-- BEGIN DATASET RECORDS --
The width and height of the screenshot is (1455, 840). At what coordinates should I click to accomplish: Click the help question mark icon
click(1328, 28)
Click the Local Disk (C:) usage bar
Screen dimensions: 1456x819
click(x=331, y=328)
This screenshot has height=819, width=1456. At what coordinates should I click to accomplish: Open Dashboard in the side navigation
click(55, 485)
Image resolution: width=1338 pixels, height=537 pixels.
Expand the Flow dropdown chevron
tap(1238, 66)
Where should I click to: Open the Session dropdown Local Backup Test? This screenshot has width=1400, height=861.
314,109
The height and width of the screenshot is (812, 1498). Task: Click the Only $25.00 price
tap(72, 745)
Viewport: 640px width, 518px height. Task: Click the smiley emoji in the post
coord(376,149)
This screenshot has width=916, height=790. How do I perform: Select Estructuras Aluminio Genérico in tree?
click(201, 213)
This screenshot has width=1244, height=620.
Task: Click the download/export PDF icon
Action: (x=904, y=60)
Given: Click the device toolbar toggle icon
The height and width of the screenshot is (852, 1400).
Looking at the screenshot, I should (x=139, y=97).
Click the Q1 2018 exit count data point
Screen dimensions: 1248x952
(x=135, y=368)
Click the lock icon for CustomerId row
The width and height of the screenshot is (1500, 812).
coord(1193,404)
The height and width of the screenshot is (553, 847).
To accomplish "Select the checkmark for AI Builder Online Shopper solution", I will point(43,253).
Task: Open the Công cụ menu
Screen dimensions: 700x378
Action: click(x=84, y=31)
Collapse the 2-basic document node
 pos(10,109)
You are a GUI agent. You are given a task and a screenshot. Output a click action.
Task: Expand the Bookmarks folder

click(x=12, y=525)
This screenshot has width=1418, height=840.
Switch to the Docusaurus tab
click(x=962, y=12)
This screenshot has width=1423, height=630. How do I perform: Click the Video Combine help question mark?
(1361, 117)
-- END DATASET RECORDS --
Reproduce all of the material above word for word, keeping every line in its original order.

(RESULT BELOW):
The width and height of the screenshot is (1455, 840). At what coordinates should I click to accomplish: Click the help question mark icon
click(1328, 28)
Click the Local Disk (C:) usage bar
Screen dimensions: 1456x819
click(x=331, y=328)
This screenshot has height=819, width=1456. At what coordinates should I click to accomplish: Open Dashboard in the side navigation
click(55, 485)
Image resolution: width=1338 pixels, height=537 pixels.
Expand the Flow dropdown chevron
tap(1238, 66)
Where should I click to: Open the Session dropdown Local Backup Test? This screenshot has width=1400, height=861.
314,109
The height and width of the screenshot is (812, 1498). Task: Click the Only $25.00 price
tap(72, 745)
Viewport: 640px width, 518px height. Task: Click the smiley emoji in the post
coord(376,149)
This screenshot has width=916, height=790. How do I perform: Select Estructuras Aluminio Genérico in tree?
click(201, 213)
This screenshot has width=1244, height=620.
Task: Click the download/export PDF icon
Action: (x=904, y=60)
Given: Click the device toolbar toggle icon
The height and width of the screenshot is (852, 1400).
Looking at the screenshot, I should (x=139, y=97).
Click the Q1 2018 exit count data point
Screen dimensions: 1248x952
(x=135, y=368)
Click the lock icon for CustomerId row
The width and height of the screenshot is (1500, 812).
coord(1193,404)
The height and width of the screenshot is (553, 847).
To accomplish "Select the checkmark for AI Builder Online Shopper solution", I will point(43,253).
Task: Open the Công cụ menu
Screen dimensions: 700x378
Action: click(x=84, y=31)
Collapse the 2-basic document node
 pos(10,109)
You are a GUI agent. You are given a task and a screenshot. Output a click action.
Task: Expand the Bookmarks folder

click(x=12, y=525)
This screenshot has width=1418, height=840.
Switch to the Docusaurus tab
click(x=962, y=12)
This screenshot has width=1423, height=630. How do I perform: Click the Video Combine help question mark?
(1361, 117)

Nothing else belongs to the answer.